J’ouvre le livre posthume de Christian Bobin que l’on m’a si gentiment offert, et tombe sur ces pages évoquant la virtuosité du pianiste Sokolov, la musique presque angélique qui répand des nappes de pureté dans la salle, de concert: « Les fleurs en plastique de l’intelligence raisonneuse. C’est de cette mort-là que Sokolov, par sa puissance, nous garde [1]»
Un instant, je pense à l’enfant qui gesticule dans mon ventre, et me concentre sur les tressaillements vigoureux de ses pieds dans la poche matricielle qui l’abrite encore. Je me demande quel monde nous allons lui laisser. Je ne pense pas au monde carbonisé par le réchauffement climatique qu’on nous promet depuis des lustres, ni aux guerres ravageuses qui bombardent nos écrans, mais au cynisme ambiant qui propage une vision si maléfique de l’Homme. Ayant tout laissé à l’état d’ébauche pour fabriquer un enfant cette année, j’ai eu le temps de flâner dans mon salon et d’écouter diverses émissions qui n’auraient pas effleuré mes oreilles dans d’autres circonstances, et je suis de plus en plus étonnée par les attaques virulentes qui sont portés contre l’espèce humaine dans des discours bouffis de ressentiment qui ne viennent éclairer qu’une seule version de nous-même, celle qui nous réduit à la méchanceté de nos actes, à la médiocrité de nos échecs …. Oui, je pouvais presque entendre les ricanements de la fatalité derrière ce dénigrement de l’humain, un grognement sournois qui viendrait nous répéter que « c’est trop tard », que nous sommes trop enfoncés dans notre perte pour sortir de cette noyade existentielle ! [2]

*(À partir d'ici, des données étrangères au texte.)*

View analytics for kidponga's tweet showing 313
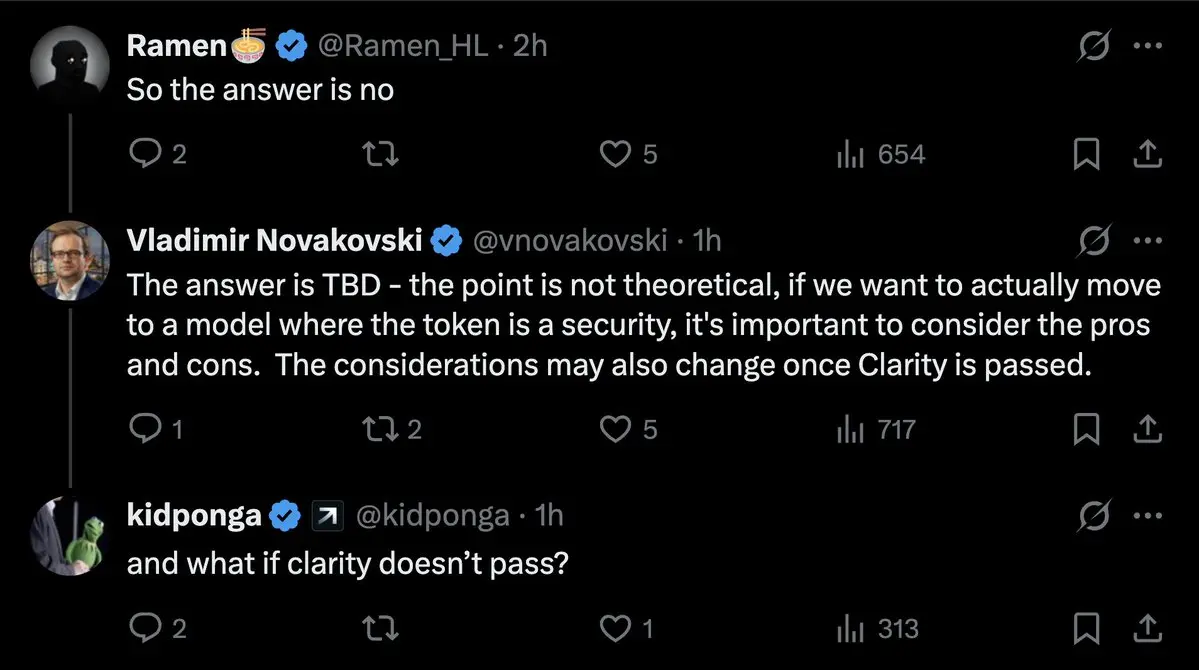This screenshot has height=670, width=1199. coord(878,629)
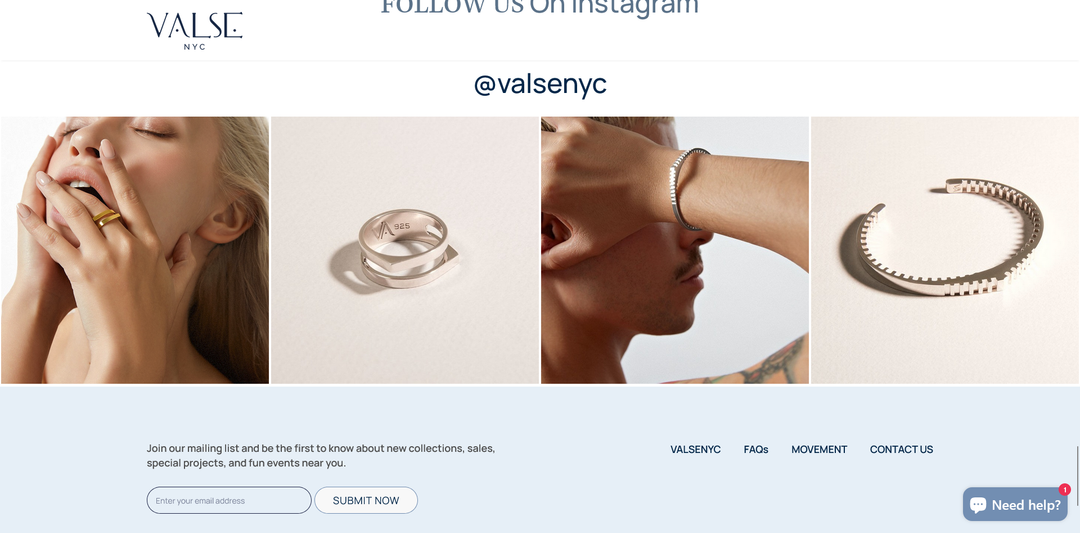Open the woman with gold ring photo
Viewport: 1080px width, 533px height.
[x=135, y=250]
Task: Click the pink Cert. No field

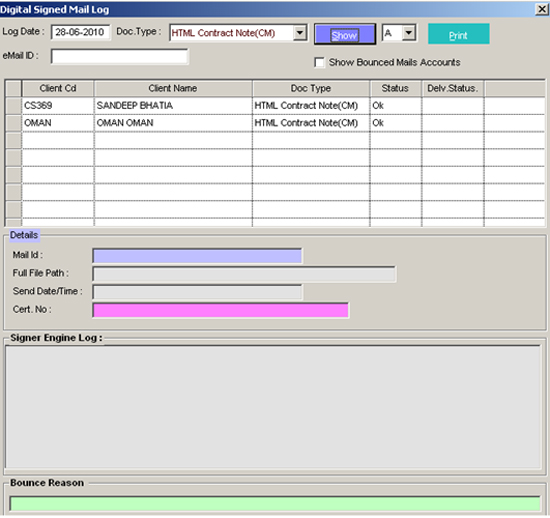Action: (x=221, y=310)
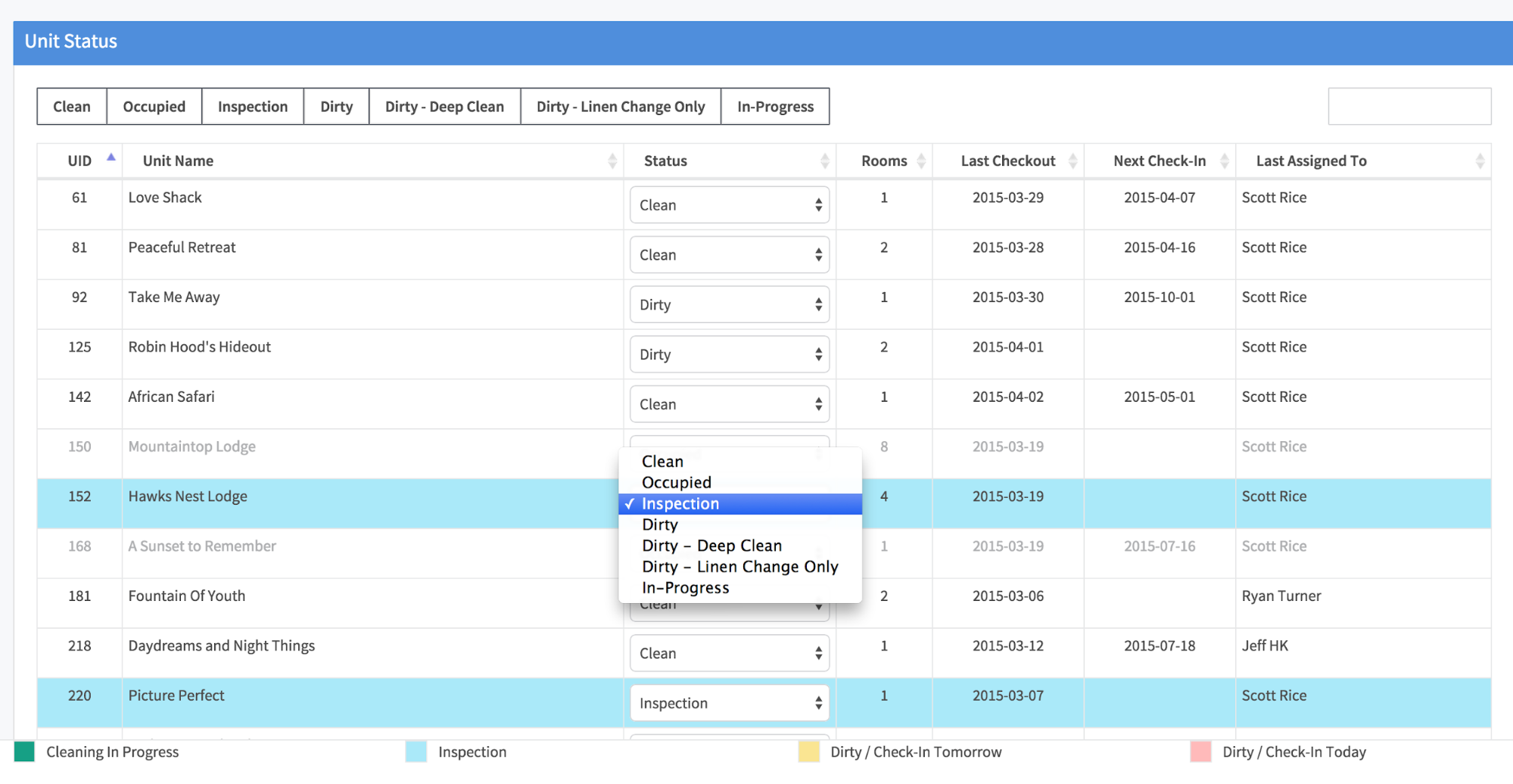Viewport: 1513px width, 784px height.
Task: Click the Cleaning In Progress green swatch
Action: (x=24, y=752)

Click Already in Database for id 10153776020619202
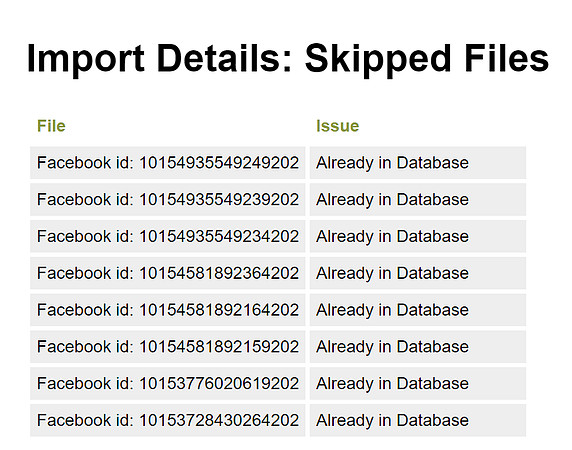pos(418,384)
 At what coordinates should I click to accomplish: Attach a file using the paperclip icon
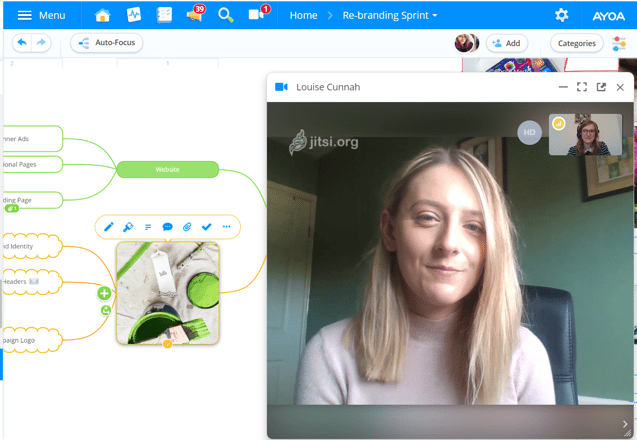pos(187,227)
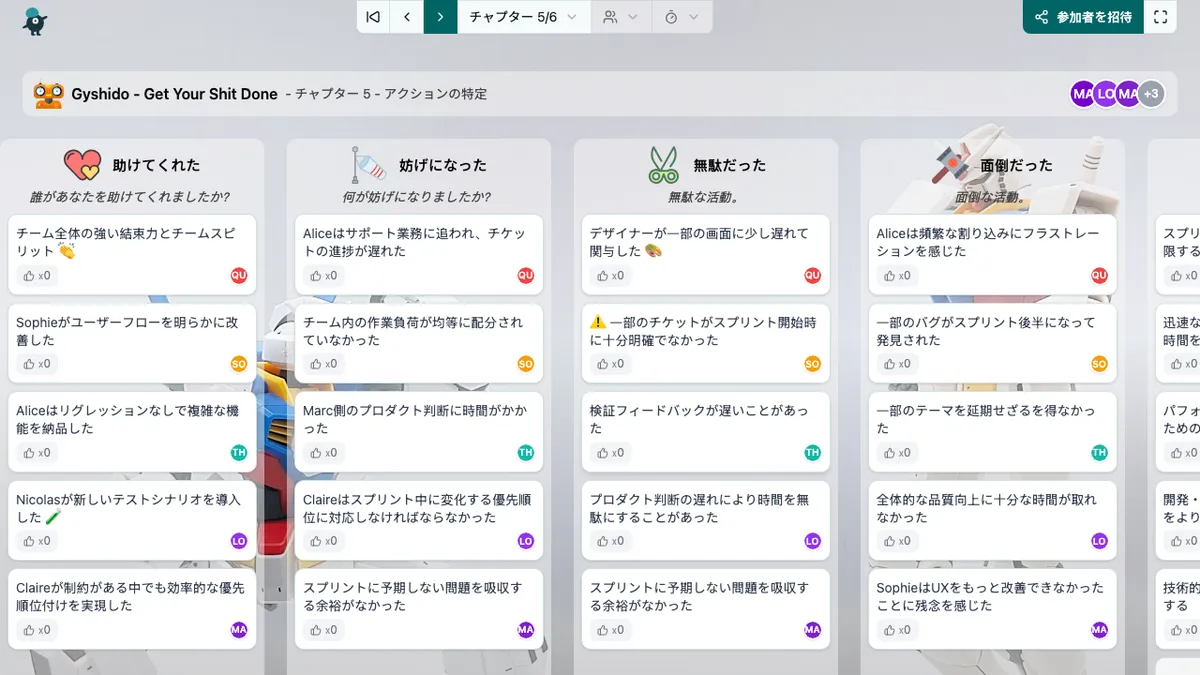Screen dimensions: 1200x675
Task: Expand the participants dropdown menu
Action: (x=620, y=17)
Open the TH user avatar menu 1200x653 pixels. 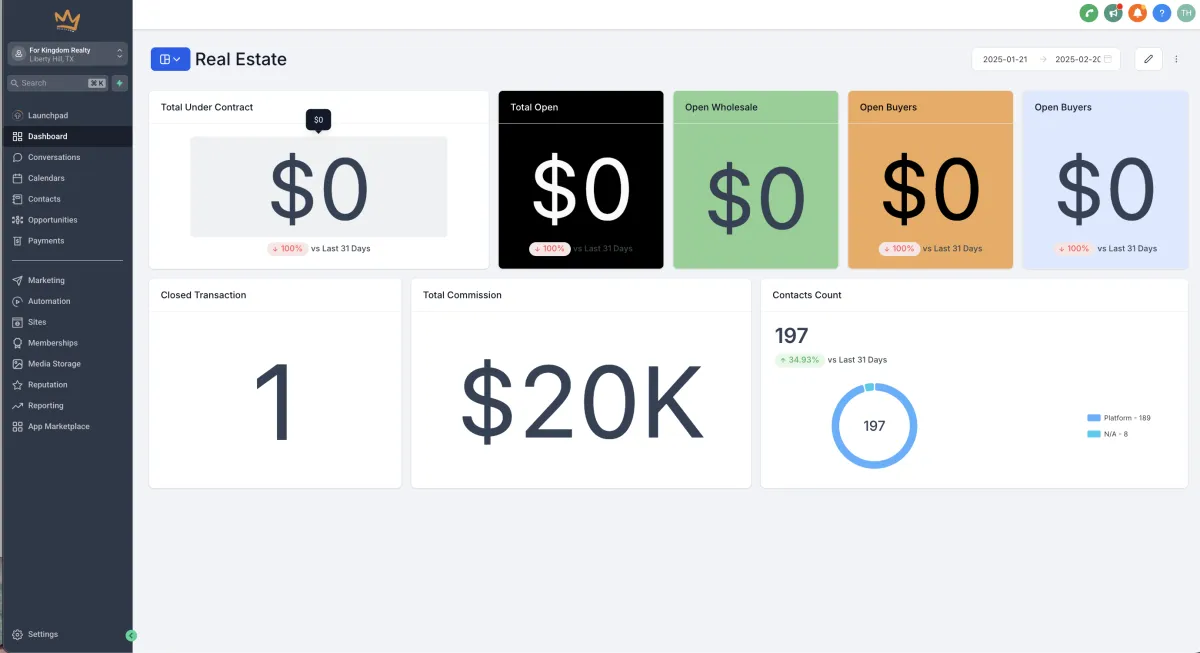pyautogui.click(x=1186, y=13)
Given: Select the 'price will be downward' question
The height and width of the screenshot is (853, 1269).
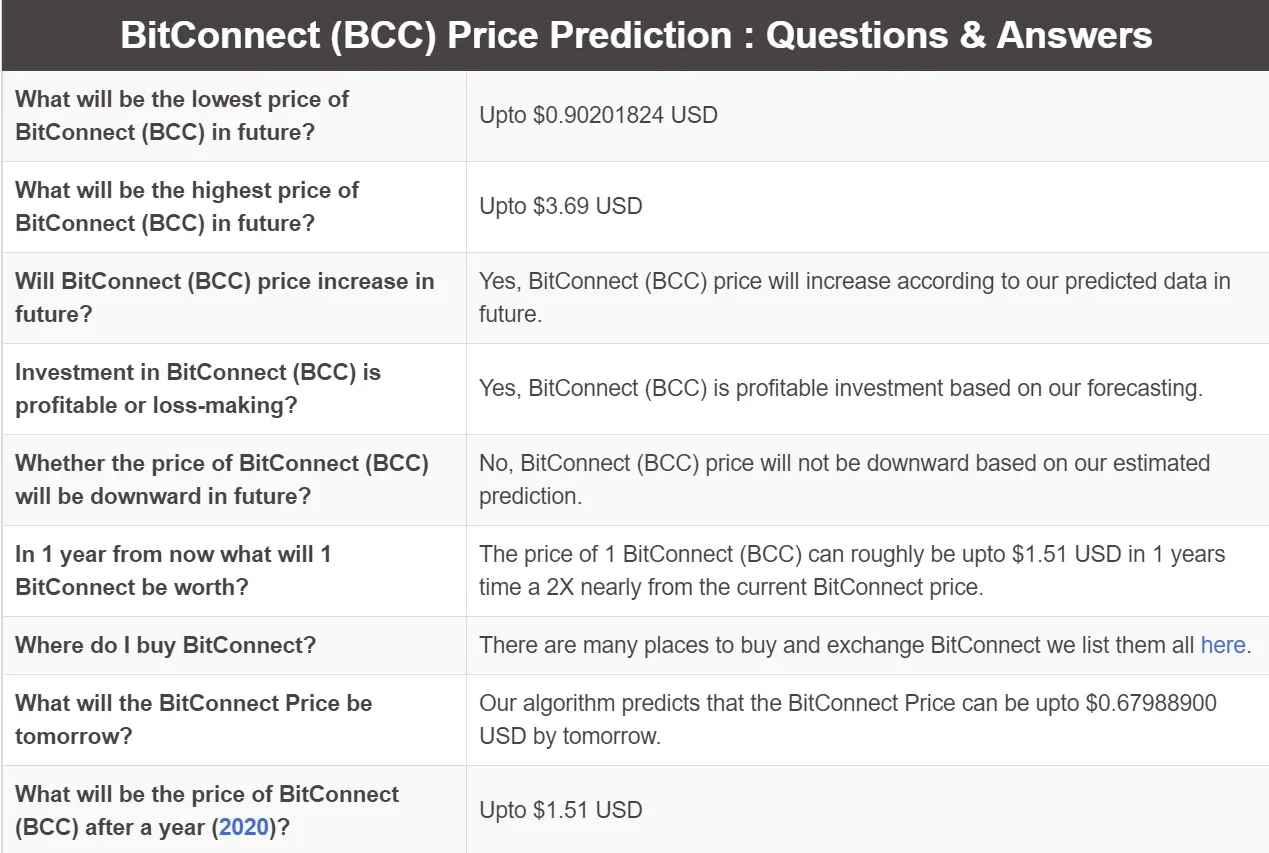Looking at the screenshot, I should coord(221,479).
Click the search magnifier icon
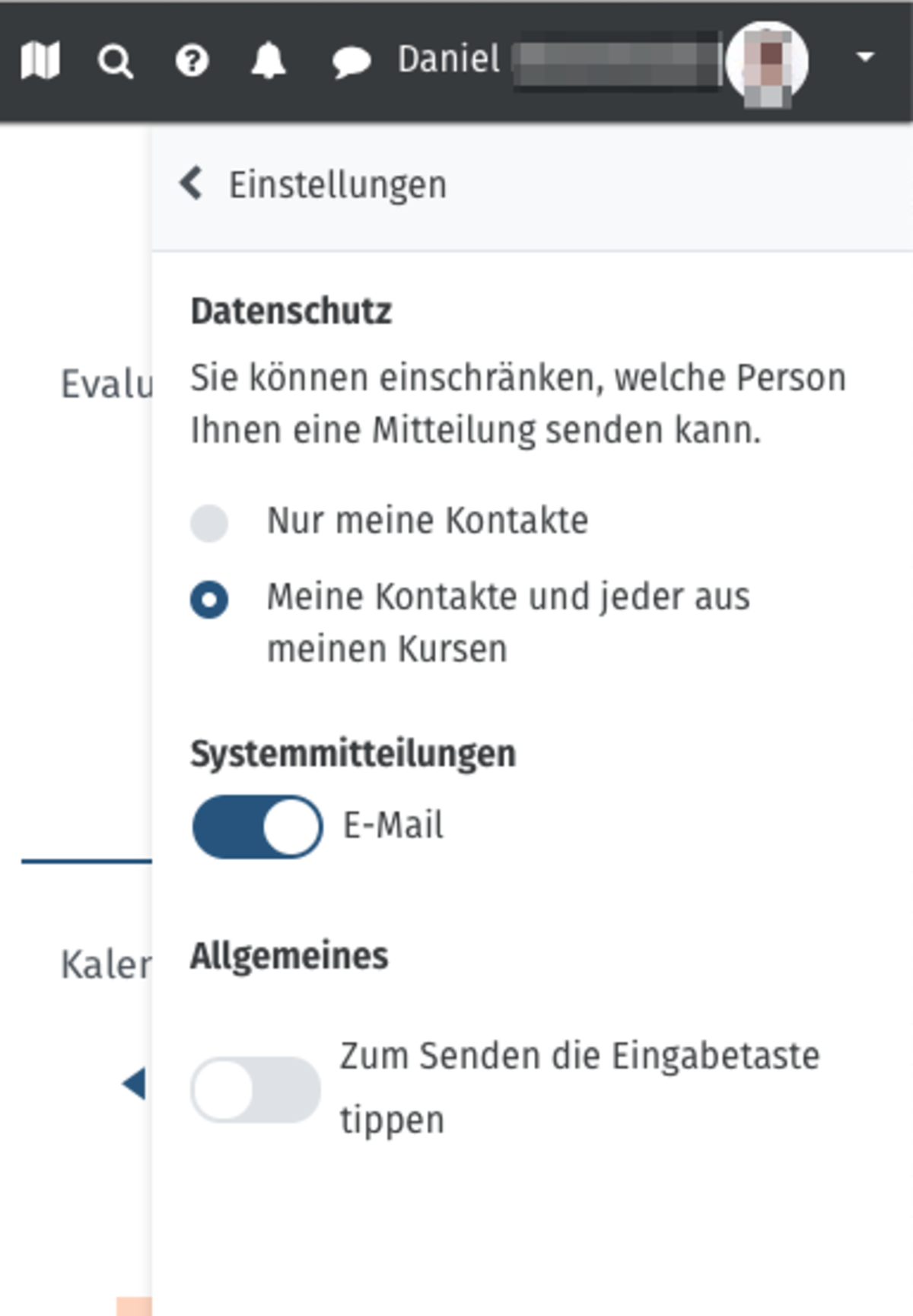Viewport: 913px width, 1316px height. 115,61

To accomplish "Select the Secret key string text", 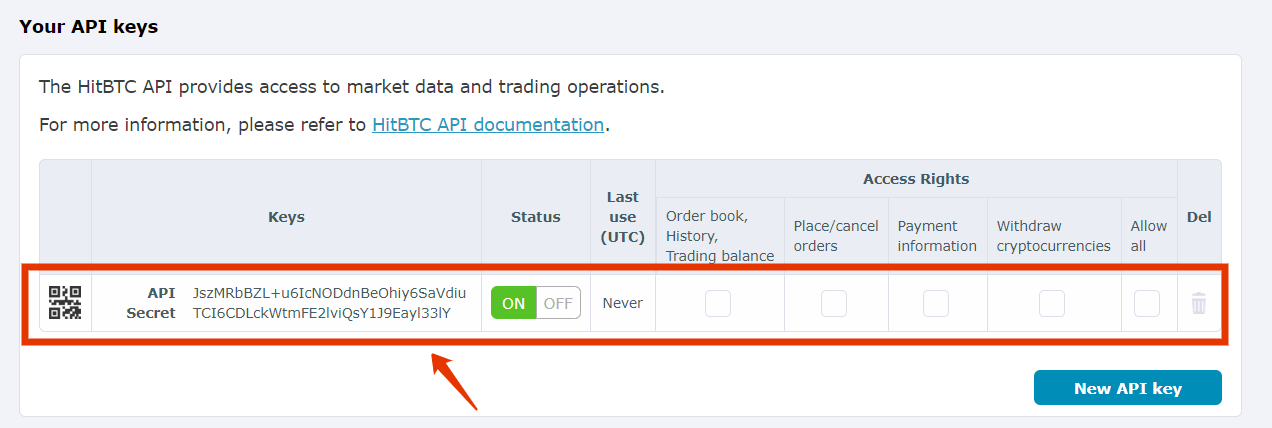I will pos(322,313).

« Il n’y a qu’un crime », écrit Christiane Singer quelques semaines avant sa mort, « c’est de désespérer du monde. Nous sommes appelés à pleins poumons à faire neuf ce qui était vieux, à croire à la montée de la sève dans le vieux tronc de l’arbre de vie. Nous sommes appelés à renaître, à congédier en nous le vieillard amer. [3] »
Je ne sais pas si l’Homme, un jour, a jamais eu le sentiment d’être entier, indemne, d’avoir une condition facile. Il me semble que chaque époque a ses défis à relever, et que chaque défi nous a aussi permis d’affirmer quelque chose de notre puissance imaginative, de notre capacité à triompher de la laideur par la grandeur de l’amour, de l’art, par la rumeur de l’espérance. Le mépris que nous avons aujourd’hui des êtres humains -autrement dit de nous-mêmes -, largement diffusé sur les ondes de notre toile, me semble être une réponse si faible et décevante à tout ce qui nous préoccupe d’important, qu’il me parait urgent de restaurer en nous la confiance qui nous sauvera peut-être de cette désillusion complaisante. De nous rendre une densité, une dignité salutaire. De repoétiser notre existence. « La poétique est, par excellence, le lieu du sens. », nous dit Ali Ahmed Saïd Esber « Nous cheminons vers le sens dans la mesure où nous vivons en poète sur la terre, pour reprendre ce que disait Hölderlin. C’est pourquoi il y a une urgence poétique dans nos sociétés où la techno-science au lieu de poétiser le monde l’a déformé et enlaidi. Ses pratiques sont en train d’abimer non seulement la nature naturée, crée, extérieure, mais aussi la nature maturante, créatrice et intérieure. [4]»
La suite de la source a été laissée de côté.